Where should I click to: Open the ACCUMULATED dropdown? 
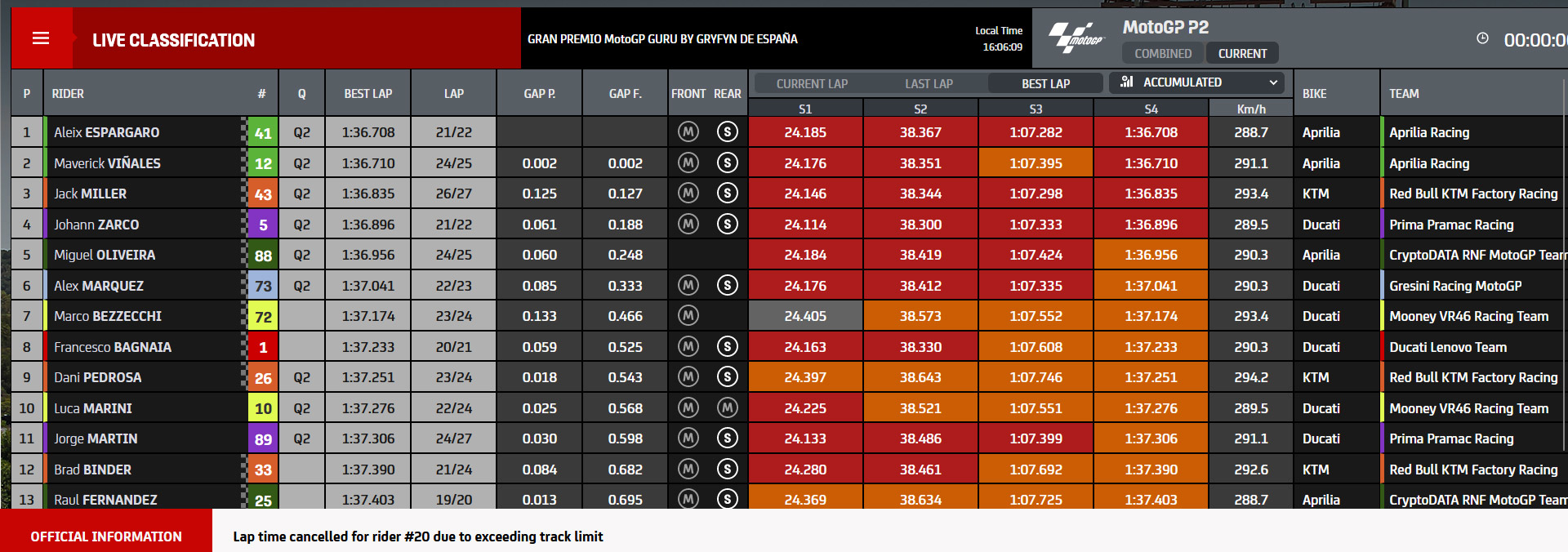(1196, 82)
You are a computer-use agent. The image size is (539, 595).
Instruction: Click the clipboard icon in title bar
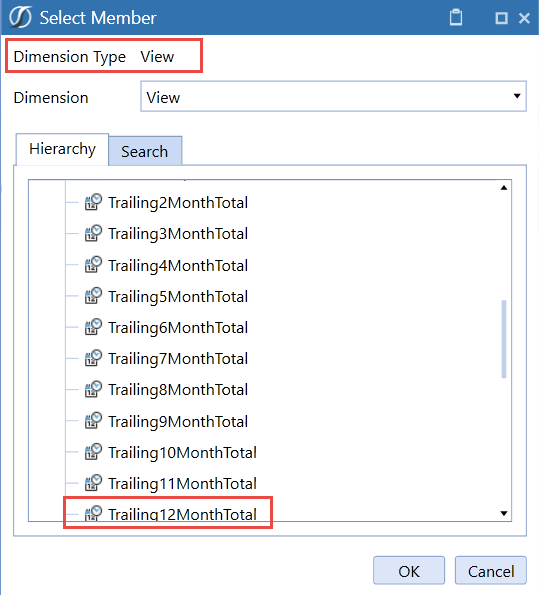[456, 17]
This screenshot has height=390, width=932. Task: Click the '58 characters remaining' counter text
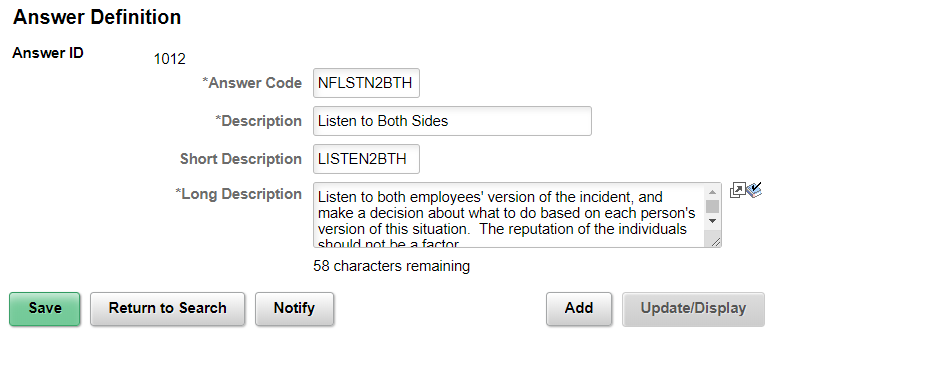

- _Do this_: Print every row above word for word, leaving out the pictures.

- _Final answer_:
Where should I click to: Open the ACCUMULATED dropdown? 
(1196, 82)
You are a computer-use agent. The image size is (539, 595).
Instruction: Click the clipboard icon in title bar
[456, 17]
This screenshot has height=390, width=932. Task: Click the '58 characters remaining' counter text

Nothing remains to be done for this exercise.